Well, our West Wing marathon has come to an end. Just as I remembered it, the West Wing really was an extraordinary show. We started again from the beginning and realized that about halfway through was the point at which we had stopped watching the first time around. The last one that we both remember having watched was the episode when Donna was in Gaza, and the motorcade was attacked by Palestinian terrorists.

Much of the last season was taken up with the election of Jed Bartlett’s successor and I think the writers and directors did an excellent job of getting across the intensity and exhaustion of a political campaign. I’ve never been involved with this kind of campaign, so I have no way of knowing whether or not the picture they drew was accurate, but it certainly seemed to me that they had an insider’s knowledge of what a political machine looks like.

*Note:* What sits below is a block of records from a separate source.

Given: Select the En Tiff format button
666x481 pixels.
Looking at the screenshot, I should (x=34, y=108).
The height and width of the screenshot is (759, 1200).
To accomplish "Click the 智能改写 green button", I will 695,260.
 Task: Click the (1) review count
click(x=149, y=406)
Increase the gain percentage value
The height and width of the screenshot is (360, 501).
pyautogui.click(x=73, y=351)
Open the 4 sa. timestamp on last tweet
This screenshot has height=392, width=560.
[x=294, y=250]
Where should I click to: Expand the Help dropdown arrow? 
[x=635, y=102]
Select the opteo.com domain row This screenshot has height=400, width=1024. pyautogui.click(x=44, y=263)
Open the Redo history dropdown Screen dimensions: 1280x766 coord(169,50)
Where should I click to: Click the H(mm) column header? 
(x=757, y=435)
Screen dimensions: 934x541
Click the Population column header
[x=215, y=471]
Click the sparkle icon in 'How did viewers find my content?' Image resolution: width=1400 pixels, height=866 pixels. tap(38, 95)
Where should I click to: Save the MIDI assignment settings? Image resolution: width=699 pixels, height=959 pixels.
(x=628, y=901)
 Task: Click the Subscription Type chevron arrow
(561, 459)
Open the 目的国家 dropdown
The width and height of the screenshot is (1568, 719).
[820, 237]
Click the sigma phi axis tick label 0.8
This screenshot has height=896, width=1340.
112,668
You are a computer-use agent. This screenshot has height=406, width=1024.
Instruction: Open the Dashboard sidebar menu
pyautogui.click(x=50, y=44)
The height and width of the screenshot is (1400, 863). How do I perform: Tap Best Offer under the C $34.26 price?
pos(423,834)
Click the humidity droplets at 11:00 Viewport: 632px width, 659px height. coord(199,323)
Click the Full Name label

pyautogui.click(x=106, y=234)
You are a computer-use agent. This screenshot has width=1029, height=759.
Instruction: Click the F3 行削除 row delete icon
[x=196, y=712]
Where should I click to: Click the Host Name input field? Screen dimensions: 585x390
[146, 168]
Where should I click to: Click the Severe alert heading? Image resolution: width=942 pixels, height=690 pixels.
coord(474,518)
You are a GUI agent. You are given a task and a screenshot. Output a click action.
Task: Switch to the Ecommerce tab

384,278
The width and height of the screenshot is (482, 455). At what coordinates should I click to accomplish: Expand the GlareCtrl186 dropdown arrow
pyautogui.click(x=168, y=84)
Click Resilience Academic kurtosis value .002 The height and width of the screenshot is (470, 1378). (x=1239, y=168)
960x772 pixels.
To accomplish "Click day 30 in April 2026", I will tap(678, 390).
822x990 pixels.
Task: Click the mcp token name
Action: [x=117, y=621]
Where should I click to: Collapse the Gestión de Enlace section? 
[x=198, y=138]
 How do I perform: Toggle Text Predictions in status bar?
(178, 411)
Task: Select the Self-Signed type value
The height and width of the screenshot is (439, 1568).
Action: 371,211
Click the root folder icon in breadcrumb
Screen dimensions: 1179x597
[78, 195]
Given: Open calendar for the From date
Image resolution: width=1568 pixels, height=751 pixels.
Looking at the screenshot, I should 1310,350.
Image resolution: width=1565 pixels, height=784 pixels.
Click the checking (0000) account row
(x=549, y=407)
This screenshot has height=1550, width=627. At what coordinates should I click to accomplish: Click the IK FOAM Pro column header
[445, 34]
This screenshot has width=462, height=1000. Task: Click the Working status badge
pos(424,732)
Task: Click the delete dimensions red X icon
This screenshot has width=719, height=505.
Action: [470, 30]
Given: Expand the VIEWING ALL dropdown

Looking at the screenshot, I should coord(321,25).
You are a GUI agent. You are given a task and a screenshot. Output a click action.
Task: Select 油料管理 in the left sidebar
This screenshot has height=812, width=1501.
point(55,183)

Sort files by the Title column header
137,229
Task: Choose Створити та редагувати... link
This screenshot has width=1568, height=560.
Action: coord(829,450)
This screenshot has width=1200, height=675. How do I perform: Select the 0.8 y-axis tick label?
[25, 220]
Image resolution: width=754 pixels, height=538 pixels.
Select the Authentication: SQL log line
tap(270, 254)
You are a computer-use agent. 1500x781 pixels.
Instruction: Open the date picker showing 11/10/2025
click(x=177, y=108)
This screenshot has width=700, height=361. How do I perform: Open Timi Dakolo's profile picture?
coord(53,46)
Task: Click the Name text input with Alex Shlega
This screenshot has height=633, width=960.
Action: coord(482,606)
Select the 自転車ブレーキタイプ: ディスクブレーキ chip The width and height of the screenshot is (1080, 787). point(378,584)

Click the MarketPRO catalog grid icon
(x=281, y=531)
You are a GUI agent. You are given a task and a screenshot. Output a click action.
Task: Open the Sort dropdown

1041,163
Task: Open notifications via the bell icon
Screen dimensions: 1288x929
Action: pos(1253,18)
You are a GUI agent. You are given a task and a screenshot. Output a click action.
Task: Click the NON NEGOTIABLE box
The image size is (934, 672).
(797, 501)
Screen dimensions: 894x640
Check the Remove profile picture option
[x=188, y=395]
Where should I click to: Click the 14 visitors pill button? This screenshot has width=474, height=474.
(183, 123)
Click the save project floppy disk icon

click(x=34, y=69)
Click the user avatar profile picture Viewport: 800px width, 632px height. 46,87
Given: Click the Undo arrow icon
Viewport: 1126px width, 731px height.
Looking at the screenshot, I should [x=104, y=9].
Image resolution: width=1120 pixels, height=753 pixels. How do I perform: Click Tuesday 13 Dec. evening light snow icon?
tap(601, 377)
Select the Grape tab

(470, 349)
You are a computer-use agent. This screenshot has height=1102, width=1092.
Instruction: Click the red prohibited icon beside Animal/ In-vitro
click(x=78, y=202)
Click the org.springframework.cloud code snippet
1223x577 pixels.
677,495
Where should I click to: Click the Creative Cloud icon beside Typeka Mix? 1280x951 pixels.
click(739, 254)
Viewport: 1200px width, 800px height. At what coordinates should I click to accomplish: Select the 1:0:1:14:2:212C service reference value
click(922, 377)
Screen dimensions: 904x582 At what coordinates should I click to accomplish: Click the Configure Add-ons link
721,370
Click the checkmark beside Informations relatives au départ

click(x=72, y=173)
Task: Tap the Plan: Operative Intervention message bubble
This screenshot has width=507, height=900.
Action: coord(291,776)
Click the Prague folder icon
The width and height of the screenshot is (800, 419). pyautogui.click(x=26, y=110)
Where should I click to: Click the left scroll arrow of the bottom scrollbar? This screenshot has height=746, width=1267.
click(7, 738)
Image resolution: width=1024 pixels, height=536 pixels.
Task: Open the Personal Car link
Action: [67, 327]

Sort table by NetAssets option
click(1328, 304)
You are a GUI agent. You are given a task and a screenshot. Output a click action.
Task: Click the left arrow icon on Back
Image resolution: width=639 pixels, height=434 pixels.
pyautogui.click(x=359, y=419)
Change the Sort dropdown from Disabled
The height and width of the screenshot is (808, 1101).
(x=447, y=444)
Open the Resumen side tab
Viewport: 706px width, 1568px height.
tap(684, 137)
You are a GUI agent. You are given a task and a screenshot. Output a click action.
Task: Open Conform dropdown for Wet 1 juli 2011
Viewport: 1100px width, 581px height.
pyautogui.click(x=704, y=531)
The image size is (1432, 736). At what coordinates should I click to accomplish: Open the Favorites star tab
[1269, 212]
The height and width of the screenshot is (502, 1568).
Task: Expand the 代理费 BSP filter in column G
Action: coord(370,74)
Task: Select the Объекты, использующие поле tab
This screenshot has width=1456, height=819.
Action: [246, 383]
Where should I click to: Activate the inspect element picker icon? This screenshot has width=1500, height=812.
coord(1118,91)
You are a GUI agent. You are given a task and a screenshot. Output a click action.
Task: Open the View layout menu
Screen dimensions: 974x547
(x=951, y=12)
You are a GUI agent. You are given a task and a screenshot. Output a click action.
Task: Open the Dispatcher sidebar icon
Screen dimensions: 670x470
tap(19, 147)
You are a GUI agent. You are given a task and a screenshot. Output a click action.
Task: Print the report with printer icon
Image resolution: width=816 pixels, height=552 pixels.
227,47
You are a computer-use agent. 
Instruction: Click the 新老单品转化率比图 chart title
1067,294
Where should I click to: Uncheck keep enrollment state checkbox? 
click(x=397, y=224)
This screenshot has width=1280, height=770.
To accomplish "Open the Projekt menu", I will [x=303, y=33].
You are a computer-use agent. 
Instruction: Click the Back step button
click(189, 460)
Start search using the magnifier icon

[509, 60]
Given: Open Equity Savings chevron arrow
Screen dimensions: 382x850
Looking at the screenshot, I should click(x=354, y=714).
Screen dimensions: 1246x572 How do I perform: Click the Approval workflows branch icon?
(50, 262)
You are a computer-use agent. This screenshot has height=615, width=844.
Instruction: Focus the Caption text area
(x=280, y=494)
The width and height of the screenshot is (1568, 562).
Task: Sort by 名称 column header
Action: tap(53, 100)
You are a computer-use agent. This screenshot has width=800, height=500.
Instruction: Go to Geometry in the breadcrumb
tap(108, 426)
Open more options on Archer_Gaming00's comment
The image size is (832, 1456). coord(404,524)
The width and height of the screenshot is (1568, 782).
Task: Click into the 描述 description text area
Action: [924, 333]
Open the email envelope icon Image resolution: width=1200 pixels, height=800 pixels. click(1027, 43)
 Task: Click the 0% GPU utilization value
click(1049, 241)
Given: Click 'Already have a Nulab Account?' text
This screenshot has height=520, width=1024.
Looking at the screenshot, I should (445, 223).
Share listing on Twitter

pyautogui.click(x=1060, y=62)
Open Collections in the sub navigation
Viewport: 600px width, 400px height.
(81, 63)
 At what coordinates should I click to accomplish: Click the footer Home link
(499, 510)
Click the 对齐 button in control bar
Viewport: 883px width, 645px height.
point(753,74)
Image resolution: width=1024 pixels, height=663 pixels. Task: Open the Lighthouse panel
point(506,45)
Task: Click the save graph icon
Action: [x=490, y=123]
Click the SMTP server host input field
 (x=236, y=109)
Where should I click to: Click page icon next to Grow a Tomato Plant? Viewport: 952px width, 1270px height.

The foreshadowing of the Obama election was, I think, fortuitous but nonetheless it was very interesting. By putting forward two fairly moderate candidates, a centrist Democrat and a centrist Republican, they portrayed what everyone assumed would be the outcome of the 2008 campaign. Of course, as it turns out, John McCain refused to play the role for which he had been preparing his whole career, and instead attempted to run a very right wing campaign.

The genius of The West Wing, I think, is that they portray politics as we wish it would be, rather than as it really is. How wonderful to have a president as thoughtful, rounded and creative as the role models that Aaron Sorkin and his writers put forward for us. I hope (and suspect), that Barack Obama will turn out to be just such a President. Of course, time will tell.